Despite the clear need for the State Department to reassume the leadership role in security assistance, there are structural issues at the State Department that need to be addressed if and when the State Department retakes the security assistance leadership role. Bergmann & Schmitt (2021) lay out the existing structural challenges within the State Department that inhibit giving the State Department its role back regarding a complicated management structure, questionable decision-making priorities, and the need for assessment and evaluation.  Regional bureaus that manage the various country-by-country U.S. security assistance programs have just as questionable priorities as the DOD. Instead of ignoring politics at the DOD, the State Department favors maintaining and improving diplomatic relations at costs higher than human rights values (Bergmann & Schmitt, 2021).  The decision-making logic at the regional bureau level is on par for enabling fraud, waste, and abuse as the DOD ignores security assistance's political implications.  Since anti-corruption and reducing fraud, waste, and abuse is paramount to advancing U.S. national security objectives, in that case, the culture of the State Department needs to undergo an extensive overhaul as it receives the leadership role.  There will be little point to advocate the leadership role for the State Department if they are falling into a similar trap as the DOD, which makes the suggested State Department reforms by Bergmann and Schmitt (2021) to be significantly important.  While the State Department is in a better holistic position to accurately address all the foreign policy implications of potential security assistance actions, this leadership advocation hinges on reforming the State Department of its insufficiencies and toxic culture.

Conclusion

            The importance of U.S. security assistance will continue to be a critical cornerstone of U.S. foreign policy for years to come to build partner capacity to fulfill U.S. national security objectives, whether that is counterterrorism or great power competition.  Recent congressional legislation partially helped address problems with U.S. security assistance programs, with some believing in the sufficiency of those reforms.   The lack of addressing corruption in recipient aid countries has primarily contributed to the numerous U.S. security assistance program failures in the Global War on Terrorism era.
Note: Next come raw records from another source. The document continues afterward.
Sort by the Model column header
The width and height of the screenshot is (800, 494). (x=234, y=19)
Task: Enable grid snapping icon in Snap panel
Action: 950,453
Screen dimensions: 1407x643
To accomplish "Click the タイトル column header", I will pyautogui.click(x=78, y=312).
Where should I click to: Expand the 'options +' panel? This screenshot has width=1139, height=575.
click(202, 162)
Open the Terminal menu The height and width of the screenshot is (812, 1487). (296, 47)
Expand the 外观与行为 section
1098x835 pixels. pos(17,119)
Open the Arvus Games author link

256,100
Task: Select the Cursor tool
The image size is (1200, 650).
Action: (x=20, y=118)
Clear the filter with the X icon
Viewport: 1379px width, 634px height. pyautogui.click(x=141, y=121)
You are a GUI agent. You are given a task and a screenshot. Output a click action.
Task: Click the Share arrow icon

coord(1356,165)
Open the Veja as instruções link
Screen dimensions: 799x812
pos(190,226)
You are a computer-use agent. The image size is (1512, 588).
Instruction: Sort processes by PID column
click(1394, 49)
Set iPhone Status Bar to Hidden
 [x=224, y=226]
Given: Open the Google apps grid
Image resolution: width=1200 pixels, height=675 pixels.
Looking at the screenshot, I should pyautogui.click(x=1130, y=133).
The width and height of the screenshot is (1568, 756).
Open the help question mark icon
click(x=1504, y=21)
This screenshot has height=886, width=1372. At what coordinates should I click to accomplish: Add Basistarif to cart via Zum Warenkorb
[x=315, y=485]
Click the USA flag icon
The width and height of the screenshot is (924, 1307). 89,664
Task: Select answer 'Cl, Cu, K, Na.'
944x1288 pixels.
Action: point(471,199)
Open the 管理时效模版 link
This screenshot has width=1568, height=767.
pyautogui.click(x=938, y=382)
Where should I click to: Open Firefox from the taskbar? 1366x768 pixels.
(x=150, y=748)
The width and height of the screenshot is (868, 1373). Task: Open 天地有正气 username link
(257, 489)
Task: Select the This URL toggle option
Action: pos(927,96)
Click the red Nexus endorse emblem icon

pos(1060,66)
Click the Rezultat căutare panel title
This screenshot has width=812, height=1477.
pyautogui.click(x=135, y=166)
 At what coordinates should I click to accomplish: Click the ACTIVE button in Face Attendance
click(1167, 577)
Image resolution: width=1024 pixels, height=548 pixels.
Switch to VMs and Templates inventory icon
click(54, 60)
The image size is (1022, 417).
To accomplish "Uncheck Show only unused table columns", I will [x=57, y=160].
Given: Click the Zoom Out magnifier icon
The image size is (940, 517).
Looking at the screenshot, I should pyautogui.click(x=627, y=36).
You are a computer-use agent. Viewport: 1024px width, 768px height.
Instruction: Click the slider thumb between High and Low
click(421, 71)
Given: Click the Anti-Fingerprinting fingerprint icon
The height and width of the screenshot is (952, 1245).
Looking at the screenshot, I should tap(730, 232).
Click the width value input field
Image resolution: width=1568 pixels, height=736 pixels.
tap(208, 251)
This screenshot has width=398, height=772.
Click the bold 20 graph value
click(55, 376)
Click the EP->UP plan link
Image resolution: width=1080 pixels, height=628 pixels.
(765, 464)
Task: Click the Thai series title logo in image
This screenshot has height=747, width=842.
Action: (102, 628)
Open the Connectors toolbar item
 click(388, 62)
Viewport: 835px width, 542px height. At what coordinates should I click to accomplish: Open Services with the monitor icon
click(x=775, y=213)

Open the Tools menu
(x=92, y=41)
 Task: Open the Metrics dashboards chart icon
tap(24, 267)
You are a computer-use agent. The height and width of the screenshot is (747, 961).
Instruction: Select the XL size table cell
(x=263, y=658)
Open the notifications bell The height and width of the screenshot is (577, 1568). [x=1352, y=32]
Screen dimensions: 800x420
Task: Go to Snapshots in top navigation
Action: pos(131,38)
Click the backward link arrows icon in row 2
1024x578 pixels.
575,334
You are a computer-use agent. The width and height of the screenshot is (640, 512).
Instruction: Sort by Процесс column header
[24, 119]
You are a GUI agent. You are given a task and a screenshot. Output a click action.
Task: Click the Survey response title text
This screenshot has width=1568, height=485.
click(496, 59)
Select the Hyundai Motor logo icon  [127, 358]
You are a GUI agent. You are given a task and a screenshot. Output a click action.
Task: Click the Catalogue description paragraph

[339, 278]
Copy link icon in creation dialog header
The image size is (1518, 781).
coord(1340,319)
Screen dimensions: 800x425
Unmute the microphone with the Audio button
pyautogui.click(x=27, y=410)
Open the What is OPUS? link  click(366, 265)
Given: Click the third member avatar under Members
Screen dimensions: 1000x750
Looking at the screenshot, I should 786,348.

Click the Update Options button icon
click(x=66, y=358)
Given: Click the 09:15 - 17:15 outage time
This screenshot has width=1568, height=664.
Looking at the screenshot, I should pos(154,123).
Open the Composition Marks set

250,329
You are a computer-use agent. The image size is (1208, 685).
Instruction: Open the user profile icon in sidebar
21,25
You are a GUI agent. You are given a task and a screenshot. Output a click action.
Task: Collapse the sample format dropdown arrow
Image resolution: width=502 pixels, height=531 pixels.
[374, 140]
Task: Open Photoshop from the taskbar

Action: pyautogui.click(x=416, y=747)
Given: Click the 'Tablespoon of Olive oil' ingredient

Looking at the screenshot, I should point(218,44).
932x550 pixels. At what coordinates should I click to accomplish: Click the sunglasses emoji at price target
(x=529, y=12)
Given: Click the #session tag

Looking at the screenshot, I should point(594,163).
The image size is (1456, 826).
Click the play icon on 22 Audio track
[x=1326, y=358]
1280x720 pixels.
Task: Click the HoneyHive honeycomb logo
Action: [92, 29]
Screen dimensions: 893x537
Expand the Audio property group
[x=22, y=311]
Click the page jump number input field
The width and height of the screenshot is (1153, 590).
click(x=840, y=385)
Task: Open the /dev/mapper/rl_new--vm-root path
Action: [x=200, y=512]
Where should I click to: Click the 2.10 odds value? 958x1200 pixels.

Despite going to smaller footprint security assistance programs, those programs have faced fraud, waste, and abuse. The U.S. has withdrawn assistant to places like Mali and Somalia in light of coups and instability that finally undermined U.S. activities in the region. Debate rages on how the State Department could regain its leadership role in U.S. security assistance; however, critics point out that significant structural and mindset issues prevent the State Department from regaining the mantle.  Much work remains to improve U.S. security assistance that needs to put anti-corruption at the heart of security assistance, enhance risk management and conditionality mechanisms, and reform the State Department to reassume leadership.  The evolution in strengthening the effectiveness and stewardship of U.S. security assistance is an ongoing effort that showcases a long struggle between achieving security at any cost while fighting to implement accountability and transparency measures to prevent fraud, waste, and abuse.